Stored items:
_ _ _ _

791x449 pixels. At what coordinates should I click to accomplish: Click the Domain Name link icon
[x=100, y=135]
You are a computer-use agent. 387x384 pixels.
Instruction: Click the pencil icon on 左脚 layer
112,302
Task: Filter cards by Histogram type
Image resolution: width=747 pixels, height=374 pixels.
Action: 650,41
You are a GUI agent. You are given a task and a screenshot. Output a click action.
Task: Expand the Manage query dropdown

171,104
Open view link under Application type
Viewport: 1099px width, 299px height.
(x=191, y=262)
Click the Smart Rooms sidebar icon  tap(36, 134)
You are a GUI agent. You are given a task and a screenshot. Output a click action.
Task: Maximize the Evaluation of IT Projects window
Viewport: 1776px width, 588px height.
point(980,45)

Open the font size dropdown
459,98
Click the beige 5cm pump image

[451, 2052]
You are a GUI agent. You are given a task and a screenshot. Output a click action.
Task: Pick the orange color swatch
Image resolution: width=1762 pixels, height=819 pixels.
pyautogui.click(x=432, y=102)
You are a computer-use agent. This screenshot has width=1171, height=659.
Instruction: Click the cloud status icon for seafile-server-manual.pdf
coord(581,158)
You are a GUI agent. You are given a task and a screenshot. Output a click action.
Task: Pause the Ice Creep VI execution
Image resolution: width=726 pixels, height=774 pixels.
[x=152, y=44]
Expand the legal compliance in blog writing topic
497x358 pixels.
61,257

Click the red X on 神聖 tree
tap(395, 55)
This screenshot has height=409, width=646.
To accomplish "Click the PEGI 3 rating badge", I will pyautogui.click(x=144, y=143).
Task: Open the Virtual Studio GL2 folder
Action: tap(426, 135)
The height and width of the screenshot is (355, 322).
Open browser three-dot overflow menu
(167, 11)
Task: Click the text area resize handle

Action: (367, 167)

_ _ _ _

■ Task to carry out
A complete and exact reproduction of the data is needed.

■ Output below
791x449 pixels. At what coordinates should I click to accomplish: Click the Domain Name link icon
[x=100, y=135]
You are a computer-use agent. 387x384 pixels.
Instruction: Click the pencil icon on 左脚 layer
112,302
Task: Filter cards by Histogram type
Image resolution: width=747 pixels, height=374 pixels.
Action: 650,41
You are a GUI agent. You are given a task and a screenshot. Output a click action.
Task: Expand the Manage query dropdown

171,104
Open view link under Application type
Viewport: 1099px width, 299px height.
(x=191, y=262)
Click the Smart Rooms sidebar icon  tap(36, 134)
You are a GUI agent. You are given a task and a screenshot. Output a click action.
Task: Maximize the Evaluation of IT Projects window
Viewport: 1776px width, 588px height.
point(980,45)

Open the font size dropdown
459,98
Click the beige 5cm pump image

[451, 2052]
You are a GUI agent. You are given a task and a screenshot. Output a click action.
Task: Pick the orange color swatch
Image resolution: width=1762 pixels, height=819 pixels.
pyautogui.click(x=432, y=102)
You are a computer-use agent. This screenshot has width=1171, height=659.
Instruction: Click the cloud status icon for seafile-server-manual.pdf
coord(581,158)
You are a GUI agent. You are given a task and a screenshot. Output a click action.
Task: Pause the Ice Creep VI execution
Image resolution: width=726 pixels, height=774 pixels.
[x=152, y=44]
Expand the legal compliance in blog writing topic
497x358 pixels.
61,257

Click the red X on 神聖 tree
tap(395, 55)
This screenshot has height=409, width=646.
To accomplish "Click the PEGI 3 rating badge", I will pyautogui.click(x=144, y=143).
Task: Open the Virtual Studio GL2 folder
Action: tap(426, 135)
The height and width of the screenshot is (355, 322).
Open browser three-dot overflow menu
(167, 11)
Task: Click the text area resize handle

Action: (367, 167)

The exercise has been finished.